There are a lot of elusive, moving parts to the question of students’ awareness, coherence, and worldviews. Are they aware? In as much as they seem cognizant, physically present, awake. Are they coherent? In as much as they’ve strung meaningful words in to meaningful sentences on every occasion I’ve given them to do so. Do they present evidence of the scope of their worldviews? In as much as they perform in writing and in discussion for what they perceive to be the needs and wants of their audience: their peers and instructor.
I’ve absolutely seen evidence from assignment to assignment of their beliefs and worldviews. Students in their personal letters talked about the social influences that brought them to university and to ENG101, from economics to race to religion. Their literacy timelines also were rich in “world history” details (though I don’t know how much of that proceeded from their own awareness and knowledge, and how much stemmed from cursory Google searches). Several of their fastwrites also start to identify their positions in the socio-political matrix. Now, their research questions—which range from evaluating the efficacy of religious sponsorships to critiques of the WWU Honor Program’s curriculum—indicate students whose worldview is, at the very least, encapsulates more than just the “world” of their own experience.

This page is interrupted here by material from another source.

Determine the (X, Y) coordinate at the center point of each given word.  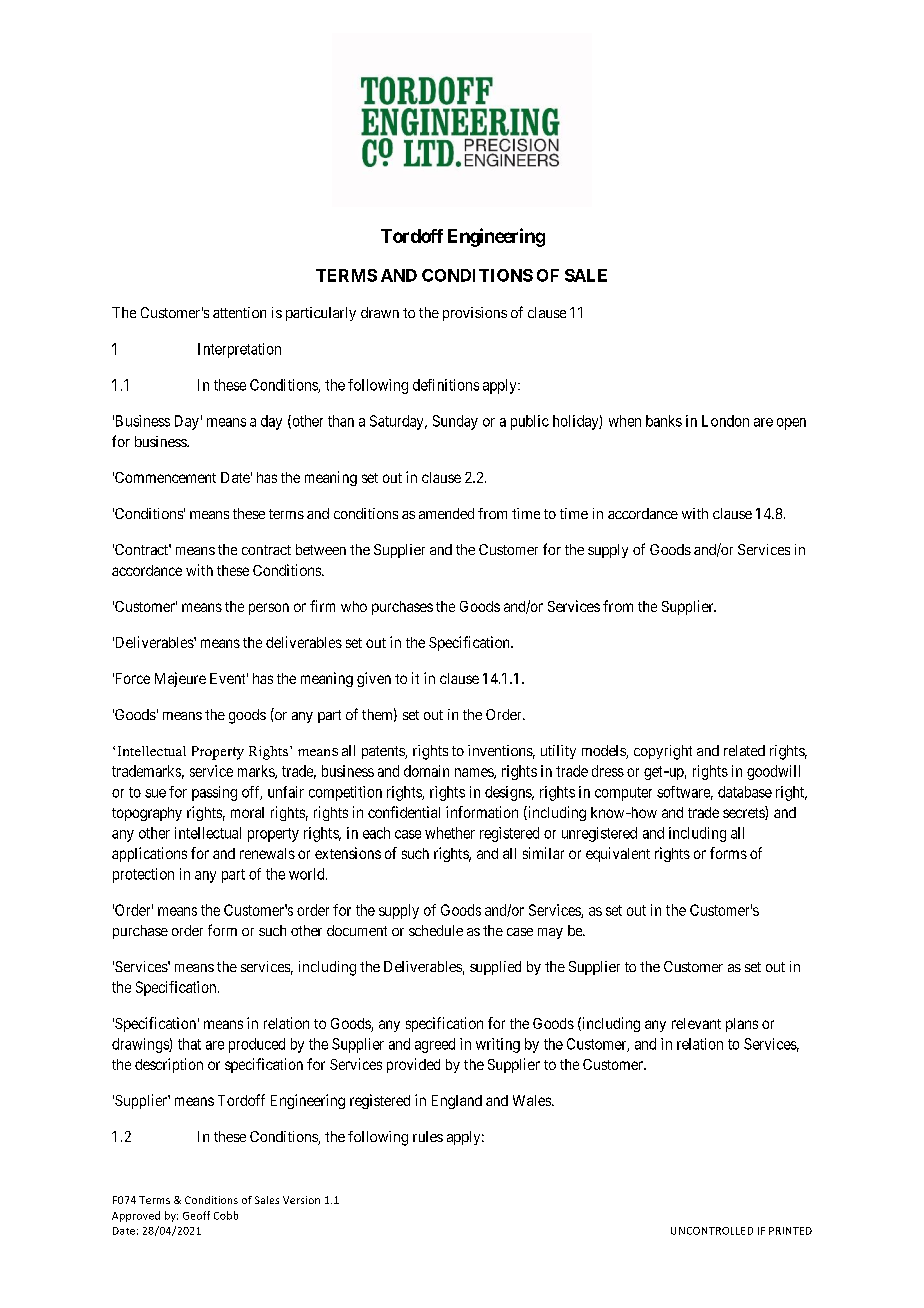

I can read things like their fastwrites and their literacy narratives and their research questions and I can presume to construct a worldview out of it—but, first of all, that’s entirely subjective. There are so many gaps in what I know of my students that those few puzzle pieces I have could combine with any number of other pieces unknown to construct an infinite spectrum of worldviews. Not only that, but the way that I interpret what they write is absolutely biased by how I perceive them from class. Second, whatever they commit to paper and hand in to me is necessarily performative. There’s a sort of scale that I think most students engage in when they write for a class that ranges from trying-to-ingratiate-themselves-to-the-instructor all the way to trying-to-buck the-instructor’s-authority. Maybe that’s reductive or jaded, but I think even the most inexperienced writers have a sense of that they have an audience, regardless of how they decide to engage or disengage from their audience’s needs or expectations. Much like in the case of trying to evaluate my “difference” from my students, I hesitate to try to deduce the interiority of my student’s through my own subjective experience of their institutional performance.